Problem description: Give only the number of lines in the data below that contain the string "detail". Case counts: a line matches only if its capitalization agrees exactly.
>>>
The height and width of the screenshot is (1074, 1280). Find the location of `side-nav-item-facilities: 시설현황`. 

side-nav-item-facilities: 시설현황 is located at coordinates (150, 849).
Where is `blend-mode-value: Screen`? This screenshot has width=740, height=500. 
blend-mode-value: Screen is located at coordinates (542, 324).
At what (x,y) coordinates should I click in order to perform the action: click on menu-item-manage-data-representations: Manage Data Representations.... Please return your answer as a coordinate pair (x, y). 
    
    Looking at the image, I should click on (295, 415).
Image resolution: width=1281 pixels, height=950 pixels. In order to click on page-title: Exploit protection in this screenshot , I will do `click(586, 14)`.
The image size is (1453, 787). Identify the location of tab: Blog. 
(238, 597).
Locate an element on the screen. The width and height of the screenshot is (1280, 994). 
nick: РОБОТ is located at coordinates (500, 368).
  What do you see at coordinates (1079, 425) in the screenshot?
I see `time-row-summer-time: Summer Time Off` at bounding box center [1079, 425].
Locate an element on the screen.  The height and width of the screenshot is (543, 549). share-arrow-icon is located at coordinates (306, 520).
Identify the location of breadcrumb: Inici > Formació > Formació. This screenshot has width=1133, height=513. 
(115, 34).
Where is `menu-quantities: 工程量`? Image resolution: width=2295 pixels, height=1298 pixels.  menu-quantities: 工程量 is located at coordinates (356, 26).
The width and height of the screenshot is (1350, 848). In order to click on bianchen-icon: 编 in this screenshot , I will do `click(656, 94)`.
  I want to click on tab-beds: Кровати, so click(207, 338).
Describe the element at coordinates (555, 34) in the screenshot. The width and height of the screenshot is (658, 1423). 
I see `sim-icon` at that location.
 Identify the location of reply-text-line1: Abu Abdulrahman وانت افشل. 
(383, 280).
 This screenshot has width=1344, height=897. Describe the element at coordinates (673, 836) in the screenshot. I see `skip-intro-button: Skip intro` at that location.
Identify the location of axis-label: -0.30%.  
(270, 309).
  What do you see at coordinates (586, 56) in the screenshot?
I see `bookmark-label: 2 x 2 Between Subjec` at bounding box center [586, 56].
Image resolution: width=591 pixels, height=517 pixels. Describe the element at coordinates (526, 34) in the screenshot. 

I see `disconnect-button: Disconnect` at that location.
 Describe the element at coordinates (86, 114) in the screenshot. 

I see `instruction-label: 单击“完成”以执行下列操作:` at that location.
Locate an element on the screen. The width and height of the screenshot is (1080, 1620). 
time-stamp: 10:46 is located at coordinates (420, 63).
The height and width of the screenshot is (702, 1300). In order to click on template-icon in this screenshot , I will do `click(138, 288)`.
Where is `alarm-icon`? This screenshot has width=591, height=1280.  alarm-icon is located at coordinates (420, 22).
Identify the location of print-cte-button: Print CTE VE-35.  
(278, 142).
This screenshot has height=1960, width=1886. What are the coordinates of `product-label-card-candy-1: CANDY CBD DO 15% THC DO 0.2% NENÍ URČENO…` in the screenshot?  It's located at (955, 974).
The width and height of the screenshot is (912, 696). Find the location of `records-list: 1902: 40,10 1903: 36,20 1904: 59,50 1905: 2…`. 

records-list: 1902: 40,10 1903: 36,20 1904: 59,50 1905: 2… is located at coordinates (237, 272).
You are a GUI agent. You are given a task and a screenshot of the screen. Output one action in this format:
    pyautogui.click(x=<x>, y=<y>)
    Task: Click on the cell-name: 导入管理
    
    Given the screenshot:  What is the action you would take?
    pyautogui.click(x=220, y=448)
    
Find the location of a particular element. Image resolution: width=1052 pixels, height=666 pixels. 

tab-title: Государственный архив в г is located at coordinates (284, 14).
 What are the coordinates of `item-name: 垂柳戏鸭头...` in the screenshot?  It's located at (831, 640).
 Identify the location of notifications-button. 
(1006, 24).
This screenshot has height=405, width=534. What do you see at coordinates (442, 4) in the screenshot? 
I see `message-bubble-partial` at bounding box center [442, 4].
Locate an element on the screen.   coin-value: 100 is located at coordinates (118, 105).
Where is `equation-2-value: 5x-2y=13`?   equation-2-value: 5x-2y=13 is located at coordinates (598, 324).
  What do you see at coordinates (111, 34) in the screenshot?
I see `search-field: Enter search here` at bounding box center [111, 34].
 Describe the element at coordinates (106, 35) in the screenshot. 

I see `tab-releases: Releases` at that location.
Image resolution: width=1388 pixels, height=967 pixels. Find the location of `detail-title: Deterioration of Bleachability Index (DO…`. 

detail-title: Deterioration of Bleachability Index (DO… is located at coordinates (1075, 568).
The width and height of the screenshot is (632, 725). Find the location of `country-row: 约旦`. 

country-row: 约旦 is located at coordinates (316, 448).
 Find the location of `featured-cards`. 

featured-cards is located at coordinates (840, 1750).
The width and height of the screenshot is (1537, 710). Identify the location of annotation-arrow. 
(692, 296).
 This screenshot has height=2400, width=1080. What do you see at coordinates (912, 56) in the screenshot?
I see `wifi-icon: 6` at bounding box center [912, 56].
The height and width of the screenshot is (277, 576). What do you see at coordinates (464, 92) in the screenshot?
<<<
Task response: 2